• YOUR TASK:
For the entries that follow, restate word for word the line containing "Viewport: 435px width, 405px height.", the line containing "Given: Select the", and every line that lies between them.

Pixel coordinate grounding data
..............................

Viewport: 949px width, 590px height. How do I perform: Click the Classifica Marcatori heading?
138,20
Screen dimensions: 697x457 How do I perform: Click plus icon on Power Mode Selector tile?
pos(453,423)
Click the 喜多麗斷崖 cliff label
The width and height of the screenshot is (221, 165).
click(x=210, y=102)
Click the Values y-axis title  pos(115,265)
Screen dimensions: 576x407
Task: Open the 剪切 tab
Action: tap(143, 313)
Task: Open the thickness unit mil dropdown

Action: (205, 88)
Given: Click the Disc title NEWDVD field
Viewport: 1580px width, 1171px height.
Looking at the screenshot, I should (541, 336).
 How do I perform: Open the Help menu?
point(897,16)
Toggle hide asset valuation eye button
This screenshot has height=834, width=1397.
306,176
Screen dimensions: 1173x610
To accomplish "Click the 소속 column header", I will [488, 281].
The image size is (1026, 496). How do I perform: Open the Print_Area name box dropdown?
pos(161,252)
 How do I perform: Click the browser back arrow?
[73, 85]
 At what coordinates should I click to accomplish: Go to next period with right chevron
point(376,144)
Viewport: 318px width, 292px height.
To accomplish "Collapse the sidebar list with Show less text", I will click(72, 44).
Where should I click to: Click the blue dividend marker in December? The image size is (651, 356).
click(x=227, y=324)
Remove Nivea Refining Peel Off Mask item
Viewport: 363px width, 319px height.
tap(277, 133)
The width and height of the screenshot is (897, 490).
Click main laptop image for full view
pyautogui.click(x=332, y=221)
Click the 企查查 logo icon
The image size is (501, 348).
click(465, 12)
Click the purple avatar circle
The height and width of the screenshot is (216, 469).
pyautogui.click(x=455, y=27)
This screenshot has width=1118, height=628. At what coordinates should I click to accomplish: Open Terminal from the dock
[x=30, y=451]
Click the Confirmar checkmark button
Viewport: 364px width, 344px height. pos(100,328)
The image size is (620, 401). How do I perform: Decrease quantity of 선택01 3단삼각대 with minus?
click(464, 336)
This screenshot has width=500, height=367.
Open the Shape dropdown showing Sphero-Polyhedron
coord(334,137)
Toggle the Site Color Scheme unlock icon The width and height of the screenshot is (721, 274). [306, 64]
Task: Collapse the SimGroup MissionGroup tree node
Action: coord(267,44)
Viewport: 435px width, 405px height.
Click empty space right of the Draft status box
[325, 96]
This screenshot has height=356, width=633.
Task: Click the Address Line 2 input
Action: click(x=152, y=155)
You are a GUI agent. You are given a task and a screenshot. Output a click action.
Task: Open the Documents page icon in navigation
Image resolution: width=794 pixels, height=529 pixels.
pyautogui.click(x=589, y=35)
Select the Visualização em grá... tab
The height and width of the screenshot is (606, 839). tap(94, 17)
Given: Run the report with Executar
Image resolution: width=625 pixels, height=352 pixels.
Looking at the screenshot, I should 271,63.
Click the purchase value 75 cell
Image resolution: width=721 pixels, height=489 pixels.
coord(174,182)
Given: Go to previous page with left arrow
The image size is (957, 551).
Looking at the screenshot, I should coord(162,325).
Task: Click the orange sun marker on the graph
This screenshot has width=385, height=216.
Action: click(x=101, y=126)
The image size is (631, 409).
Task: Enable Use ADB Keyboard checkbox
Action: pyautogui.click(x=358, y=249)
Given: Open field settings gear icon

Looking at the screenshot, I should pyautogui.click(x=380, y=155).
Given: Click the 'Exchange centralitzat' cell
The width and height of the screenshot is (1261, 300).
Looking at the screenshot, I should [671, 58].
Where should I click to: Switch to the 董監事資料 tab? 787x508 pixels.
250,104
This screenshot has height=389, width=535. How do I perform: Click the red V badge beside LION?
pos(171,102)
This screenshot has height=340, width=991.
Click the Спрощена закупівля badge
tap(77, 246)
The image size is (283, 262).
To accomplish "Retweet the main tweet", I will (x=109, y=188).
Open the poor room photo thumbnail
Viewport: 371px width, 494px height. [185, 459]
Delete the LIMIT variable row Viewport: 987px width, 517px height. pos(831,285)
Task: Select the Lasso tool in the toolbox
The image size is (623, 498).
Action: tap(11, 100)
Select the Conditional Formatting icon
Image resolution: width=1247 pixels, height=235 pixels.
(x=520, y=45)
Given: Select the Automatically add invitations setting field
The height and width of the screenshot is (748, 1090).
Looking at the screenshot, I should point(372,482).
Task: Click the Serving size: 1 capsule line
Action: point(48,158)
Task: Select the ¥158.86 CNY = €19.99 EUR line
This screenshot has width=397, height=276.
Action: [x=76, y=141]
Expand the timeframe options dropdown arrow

..............................

• RESPONSE TO THIS EXERCISE:
Viewport: 435px width, 405px height.
Click empty space right of the Draft status box
[325, 96]
This screenshot has height=356, width=633.
Task: Click the Address Line 2 input
Action: click(x=152, y=155)
You are a GUI agent. You are given a task and a screenshot. Output a click action.
Task: Open the Documents page icon in navigation
Image resolution: width=794 pixels, height=529 pixels.
pyautogui.click(x=589, y=35)
Select the Visualização em grá... tab
The height and width of the screenshot is (606, 839). tap(94, 17)
Given: Run the report with Executar
Image resolution: width=625 pixels, height=352 pixels.
Looking at the screenshot, I should 271,63.
Click the purchase value 75 cell
Image resolution: width=721 pixels, height=489 pixels.
coord(174,182)
Given: Go to previous page with left arrow
The image size is (957, 551).
Looking at the screenshot, I should coord(162,325).
Task: Click the orange sun marker on the graph
This screenshot has width=385, height=216.
Action: click(x=101, y=126)
The image size is (631, 409).
Task: Enable Use ADB Keyboard checkbox
Action: pyautogui.click(x=358, y=249)
Given: Open field settings gear icon

Looking at the screenshot, I should pyautogui.click(x=380, y=155).
Given: Click the 'Exchange centralitzat' cell
The width and height of the screenshot is (1261, 300).
Looking at the screenshot, I should [671, 58].
Where should I click to: Switch to the 董監事資料 tab? 787x508 pixels.
250,104
This screenshot has height=389, width=535. How do I perform: Click the red V badge beside LION?
pos(171,102)
This screenshot has height=340, width=991.
Click the Спрощена закупівля badge
tap(77, 246)
The image size is (283, 262).
To accomplish "Retweet the main tweet", I will (x=109, y=188).
Open the poor room photo thumbnail
Viewport: 371px width, 494px height. [185, 459]
Delete the LIMIT variable row Viewport: 987px width, 517px height. pos(831,285)
Task: Select the Lasso tool in the toolbox
The image size is (623, 498).
Action: tap(11, 100)
Select the Conditional Formatting icon
Image resolution: width=1247 pixels, height=235 pixels.
(x=520, y=45)
Given: Select the Automatically add invitations setting field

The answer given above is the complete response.